Collected data entries

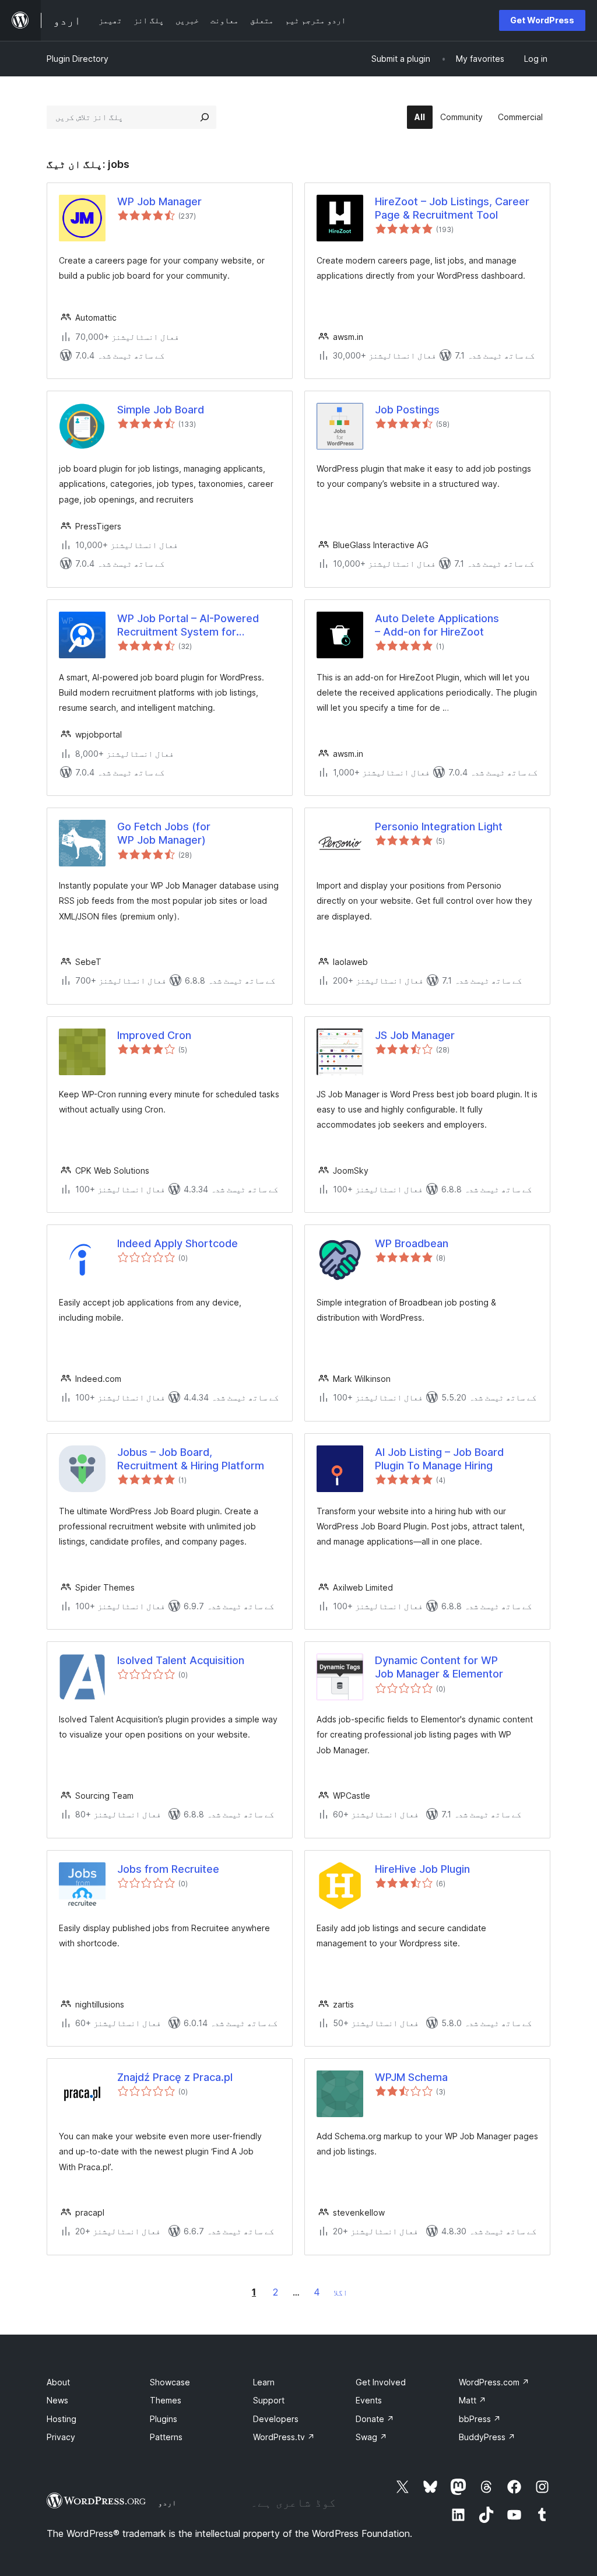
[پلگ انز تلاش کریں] (204, 117)
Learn (264, 2382)
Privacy (61, 2437)
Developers (275, 2419)
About (58, 2382)
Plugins (163, 2419)
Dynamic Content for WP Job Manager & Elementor (439, 1667)
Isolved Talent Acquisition (180, 1660)
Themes (165, 2400)
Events (369, 2400)
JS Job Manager (415, 1035)
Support (269, 2400)
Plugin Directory (77, 59)
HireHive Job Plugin (422, 1869)
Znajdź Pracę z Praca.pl (175, 2077)
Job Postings (407, 409)
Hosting (61, 2419)
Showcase (170, 2382)
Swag (371, 2437)
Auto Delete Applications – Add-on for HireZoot (437, 625)
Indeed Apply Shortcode (177, 1243)
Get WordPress (542, 20)
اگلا (340, 2292)
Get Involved (381, 2382)
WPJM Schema (411, 2077)
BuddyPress (487, 2437)
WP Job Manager (159, 201)
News (57, 2400)
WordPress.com (494, 2382)
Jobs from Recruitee (168, 1869)
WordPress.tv (284, 2437)
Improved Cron (154, 1035)
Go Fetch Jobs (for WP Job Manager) (163, 833)
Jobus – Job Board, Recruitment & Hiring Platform (190, 1459)
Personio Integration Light (439, 826)
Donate (375, 2419)
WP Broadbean (411, 1243)
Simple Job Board (160, 409)
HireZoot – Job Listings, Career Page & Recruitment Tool (452, 208)
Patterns (166, 2437)
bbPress (480, 2419)
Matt (472, 2400)
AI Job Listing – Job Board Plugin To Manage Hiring (439, 1459)
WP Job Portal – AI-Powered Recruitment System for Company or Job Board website (196, 625)
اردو (167, 2502)
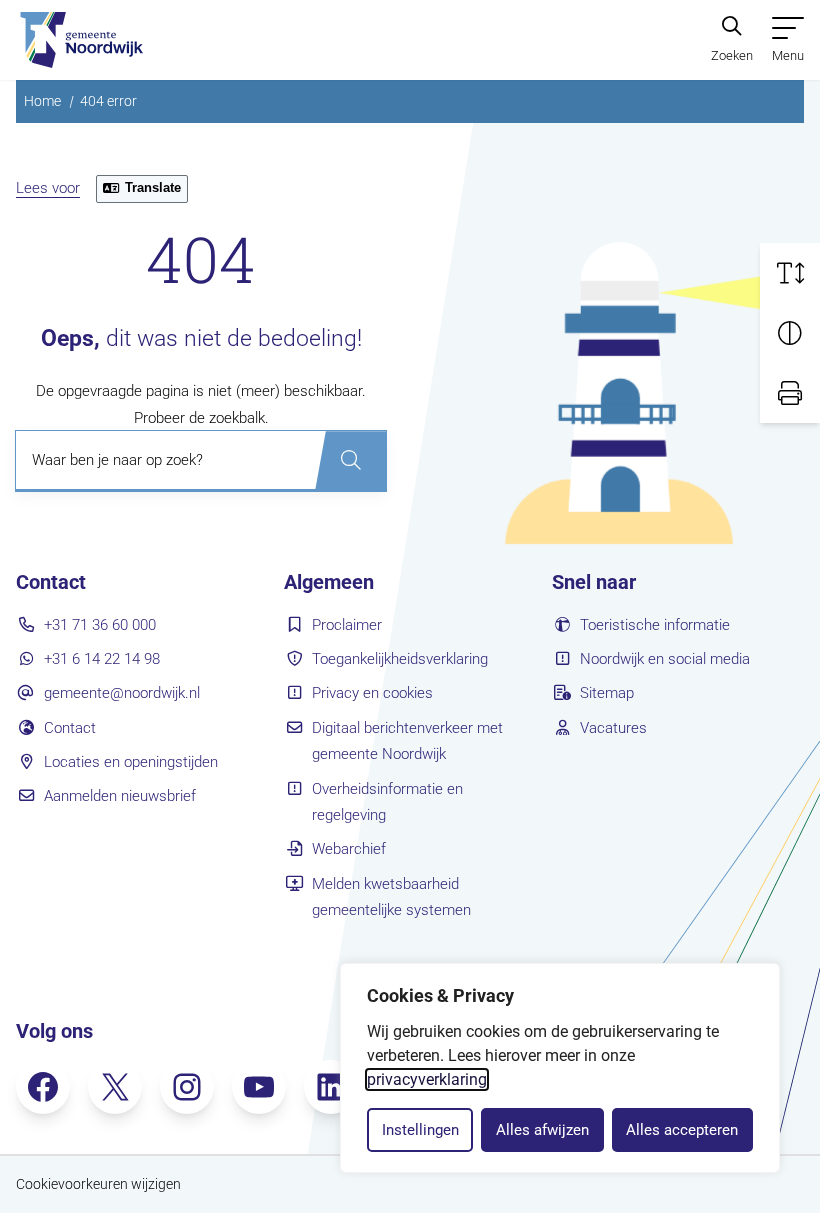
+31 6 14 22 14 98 (102, 659)
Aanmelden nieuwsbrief (120, 796)
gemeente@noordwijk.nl (122, 693)
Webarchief (349, 849)
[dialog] (560, 1068)
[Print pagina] (790, 393)
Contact (70, 728)
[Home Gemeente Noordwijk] (79, 40)
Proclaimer (347, 625)
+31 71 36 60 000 (100, 625)
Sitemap (607, 693)
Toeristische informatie (655, 625)
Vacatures (613, 728)
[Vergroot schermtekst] (790, 273)
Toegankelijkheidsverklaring (400, 659)
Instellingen (420, 1130)
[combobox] (201, 461)
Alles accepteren (682, 1130)
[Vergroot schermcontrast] (790, 333)
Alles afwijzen (542, 1130)
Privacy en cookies (372, 693)
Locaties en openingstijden (131, 762)
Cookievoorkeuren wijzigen (98, 1184)
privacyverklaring (427, 1079)
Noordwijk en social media (665, 659)
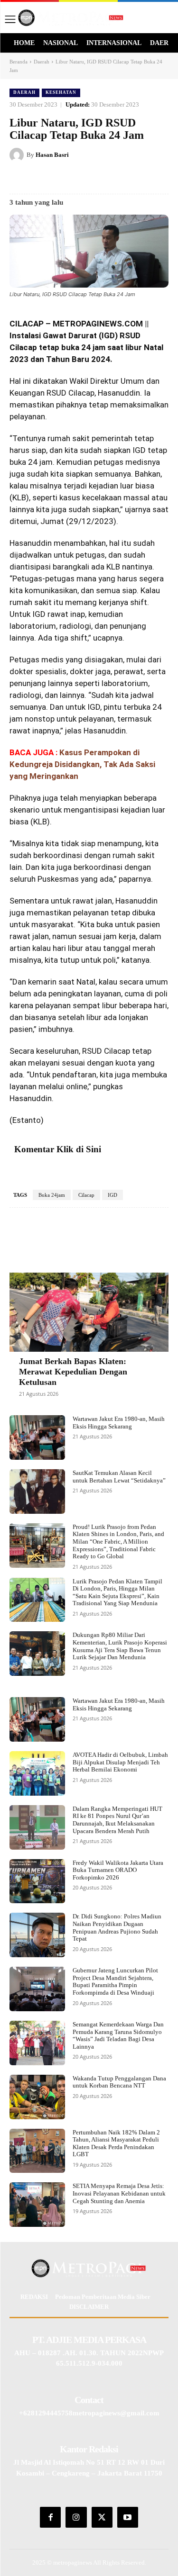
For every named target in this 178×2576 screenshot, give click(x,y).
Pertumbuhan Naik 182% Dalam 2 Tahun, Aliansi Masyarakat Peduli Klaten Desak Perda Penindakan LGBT (116, 2143)
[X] (70, 178)
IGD (112, 1195)
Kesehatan (61, 92)
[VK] (114, 178)
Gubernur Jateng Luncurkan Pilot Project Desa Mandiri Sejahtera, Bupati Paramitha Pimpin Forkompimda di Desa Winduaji (115, 1981)
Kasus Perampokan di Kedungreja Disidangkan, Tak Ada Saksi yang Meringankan (82, 764)
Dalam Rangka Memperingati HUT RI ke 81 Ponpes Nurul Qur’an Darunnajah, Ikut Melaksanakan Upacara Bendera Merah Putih (117, 1820)
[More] (137, 1236)
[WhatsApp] (136, 178)
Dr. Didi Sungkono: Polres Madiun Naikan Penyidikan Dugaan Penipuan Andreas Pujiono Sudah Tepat (117, 1927)
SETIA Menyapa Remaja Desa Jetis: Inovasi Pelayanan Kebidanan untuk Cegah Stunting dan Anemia (119, 2193)
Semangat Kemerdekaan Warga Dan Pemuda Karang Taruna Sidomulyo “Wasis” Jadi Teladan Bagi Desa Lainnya (118, 2035)
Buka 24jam (51, 1195)
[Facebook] (48, 178)
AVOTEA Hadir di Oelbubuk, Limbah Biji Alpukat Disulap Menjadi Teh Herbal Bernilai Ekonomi (120, 1762)
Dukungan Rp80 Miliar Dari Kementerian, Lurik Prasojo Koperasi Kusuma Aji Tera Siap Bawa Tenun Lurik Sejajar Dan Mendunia (120, 1646)
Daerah (41, 61)
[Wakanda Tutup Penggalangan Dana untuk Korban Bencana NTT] (37, 2097)
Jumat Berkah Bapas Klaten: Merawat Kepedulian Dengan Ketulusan (73, 1371)
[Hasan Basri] (18, 155)
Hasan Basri (52, 154)
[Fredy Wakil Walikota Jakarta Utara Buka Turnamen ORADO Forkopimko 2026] (37, 1881)
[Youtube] (127, 2517)
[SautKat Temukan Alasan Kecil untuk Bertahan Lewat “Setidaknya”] (37, 1491)
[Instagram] (76, 2517)
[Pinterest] (92, 178)
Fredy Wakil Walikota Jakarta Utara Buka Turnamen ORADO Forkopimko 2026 (118, 1870)
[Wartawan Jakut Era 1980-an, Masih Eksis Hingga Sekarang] (37, 1437)
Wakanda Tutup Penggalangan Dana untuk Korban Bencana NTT (119, 2082)
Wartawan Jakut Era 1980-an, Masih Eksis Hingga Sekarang (119, 1422)
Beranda (18, 61)
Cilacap (86, 1195)
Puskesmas (58, 879)
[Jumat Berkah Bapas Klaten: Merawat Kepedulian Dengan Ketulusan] (89, 1312)
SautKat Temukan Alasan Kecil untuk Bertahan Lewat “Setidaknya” (119, 1476)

WORK REQUIRED
Look above for the line with "Noordwijk en social media (665, 659)" and the line with "Gubernur Jateng Luncurkan", then restate exactly those two lines and all lines between them, with no pictures.

EXPECTED ANSWER
Noordwijk en social media (665, 659)
For every named target in this 178×2576 screenshot, give click(x,y).
Pertumbuhan Naik 182% Dalam 2 Tahun, Aliansi Masyarakat Peduli Klaten Desak Perda Penindakan LGBT (116, 2143)
[X] (70, 178)
IGD (112, 1195)
Kesehatan (61, 92)
[VK] (114, 178)
Gubernur Jateng Luncurkan Pilot Project Desa Mandiri Sejahtera, Bupati Paramitha Pimpin Forkompimda di Desa Winduaji (115, 1981)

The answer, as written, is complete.